== ASSIGNMENT ==
From the acceleration calculator text below, extract the passage word for word, beginning at the words "Acceleration is the" and stopping after "t = time elapsed.".

== TEXT PASSAGE ==
·····

Acceleration Calculator
Calculate acceleration from initial velocity, final velocity, and time.
Also computes distance traveled during acceleration.
Acceleration is the rate at which an object’s velocity changes over time. Newton’s Second Law of Motion connects acceleration, force, and mass — one of the most powerful equations in all of physics.
Newton’s Second Law: F = m × a Which rearranges to: a = F ÷ m (acceleration equals net force divided by mass) m = F ÷ a (mass equals force divided by acceleration)
Kinematic acceleration formula: a = (v_f − v_i) ÷ t where v_f = final velocity, v_i = initial velocity, t = time elapsed.
Units:
- Force (F) in Newtons (N) = kg·m/s²
- Mass (m) in kilograms (kg)
- Acceleration (a) in meters per second squared (m/s²)
- In imperial: Force in pounds-force (lbf), mass in slugs, acceleration in ft/s²
Key reference accelerations:
- Earth’s gravity (g) = 9.81 m/s² (32.2 ft/s²)
- Typical car 0–60 mph (0–97 km/h) = ~5–8 m/s² for performance cars
- Space Shuttle launch ≈ 29 m/s² (~3g) at liftoff
- Fighter jet maximum ≈ 88 m/s² (~9g) in a tight turn
- Bullet from rifle ≈ 1,000,000 m/s² in barrel (extremely brief)
- Human unconsciousness threshold ≈ 50–100 m/s² sustained (5–10g)
Worked example 1 — Newton’s Second Law: A 1,200 kg car engine applies 4,800 N of net force. a = F ÷ m = 4,800 ÷ 1,200 = 4 m/s² From rest (v_i = 0), after 5 seconds: v_f = 0 + 4 × 5 = 20 m/s (72 km/h or 45 mph)
Worked example 2 — kinematic: A ball rolling at 2 m/s decelerates to a stop in 4 seconds. a = (0 − 2) ÷ 4 = −0.5 m/s² (deceleration / negative acceleration) Braking force on a 0.5 kg ball = 0.5 × 0.5 = 0.25 N
Gravity on other planets (m/s²):
- Moon: 1.62 | Mars: 3.72 | Venus: 8.87 | Jupiter: 24.8 | Saturn: 10.4
The same force applied to a smaller mass produces greater acceleration — why a baseball bat accelerates faster than a car when pushed with the same force.

·····

== DATA EXCERPTS ==
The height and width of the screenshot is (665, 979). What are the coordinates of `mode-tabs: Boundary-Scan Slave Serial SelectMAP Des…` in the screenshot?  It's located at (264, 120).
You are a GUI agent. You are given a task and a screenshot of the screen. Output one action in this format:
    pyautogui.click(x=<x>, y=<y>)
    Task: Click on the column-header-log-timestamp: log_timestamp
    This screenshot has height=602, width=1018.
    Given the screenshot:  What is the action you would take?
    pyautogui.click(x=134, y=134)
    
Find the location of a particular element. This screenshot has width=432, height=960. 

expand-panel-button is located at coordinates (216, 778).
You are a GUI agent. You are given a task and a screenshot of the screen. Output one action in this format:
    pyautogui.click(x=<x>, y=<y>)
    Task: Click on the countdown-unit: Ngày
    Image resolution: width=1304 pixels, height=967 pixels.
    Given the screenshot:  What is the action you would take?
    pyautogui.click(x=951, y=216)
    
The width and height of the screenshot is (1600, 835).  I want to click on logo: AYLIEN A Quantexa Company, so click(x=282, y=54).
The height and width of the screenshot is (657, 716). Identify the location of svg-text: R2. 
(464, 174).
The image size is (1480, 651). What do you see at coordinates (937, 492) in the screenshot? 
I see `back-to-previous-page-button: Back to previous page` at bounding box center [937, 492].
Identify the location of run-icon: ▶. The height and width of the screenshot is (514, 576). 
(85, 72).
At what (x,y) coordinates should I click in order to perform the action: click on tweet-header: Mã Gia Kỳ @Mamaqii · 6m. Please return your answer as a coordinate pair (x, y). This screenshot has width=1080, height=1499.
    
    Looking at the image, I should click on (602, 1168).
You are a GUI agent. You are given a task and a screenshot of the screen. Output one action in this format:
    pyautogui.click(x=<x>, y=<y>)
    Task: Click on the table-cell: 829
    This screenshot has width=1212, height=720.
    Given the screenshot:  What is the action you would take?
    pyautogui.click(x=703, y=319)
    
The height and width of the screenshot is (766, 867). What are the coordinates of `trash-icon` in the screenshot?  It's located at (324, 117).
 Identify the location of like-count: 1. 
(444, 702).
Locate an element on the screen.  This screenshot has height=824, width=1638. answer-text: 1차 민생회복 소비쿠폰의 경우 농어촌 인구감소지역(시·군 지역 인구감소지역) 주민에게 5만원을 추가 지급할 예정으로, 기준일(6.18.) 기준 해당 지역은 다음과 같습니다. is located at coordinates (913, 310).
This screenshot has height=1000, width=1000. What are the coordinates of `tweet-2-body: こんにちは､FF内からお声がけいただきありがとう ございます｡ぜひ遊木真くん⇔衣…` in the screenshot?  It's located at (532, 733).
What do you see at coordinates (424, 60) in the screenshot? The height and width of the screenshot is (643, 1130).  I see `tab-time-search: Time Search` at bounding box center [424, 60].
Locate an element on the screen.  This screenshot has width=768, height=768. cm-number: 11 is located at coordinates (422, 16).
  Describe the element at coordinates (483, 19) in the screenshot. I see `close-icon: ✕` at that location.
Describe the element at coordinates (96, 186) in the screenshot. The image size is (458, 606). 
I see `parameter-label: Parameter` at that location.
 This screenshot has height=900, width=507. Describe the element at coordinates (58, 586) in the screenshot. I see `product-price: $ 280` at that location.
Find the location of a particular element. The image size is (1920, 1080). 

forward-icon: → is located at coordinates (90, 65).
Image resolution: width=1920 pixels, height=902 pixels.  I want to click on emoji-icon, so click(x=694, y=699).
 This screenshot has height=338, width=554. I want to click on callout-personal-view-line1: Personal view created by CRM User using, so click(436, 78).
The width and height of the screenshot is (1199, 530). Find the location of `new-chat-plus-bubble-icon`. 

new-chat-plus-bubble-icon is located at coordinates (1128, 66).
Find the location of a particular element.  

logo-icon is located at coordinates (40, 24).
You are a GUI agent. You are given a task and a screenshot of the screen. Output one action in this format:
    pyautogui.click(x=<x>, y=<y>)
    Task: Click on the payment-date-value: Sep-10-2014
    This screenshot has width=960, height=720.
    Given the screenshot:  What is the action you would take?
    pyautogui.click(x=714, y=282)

·····

== RESULT OF THIS EXERCISE ==
Acceleration is the rate at which an object’s velocity changes over time. Newton’s Second Law of Motion connects acceleration, force, and mass — one of the most powerful equations in all of physics.
Newton’s Second Law: F = m × a Which rearranges to: a = F ÷ m (acceleration equals net force divided by mass) m = F ÷ a (mass equals force divided by acceleration)
Kinematic acceleration formula: a = (v_f − v_i) ÷ t where v_f = final velocity, v_i = initial velocity, t = time elapsed.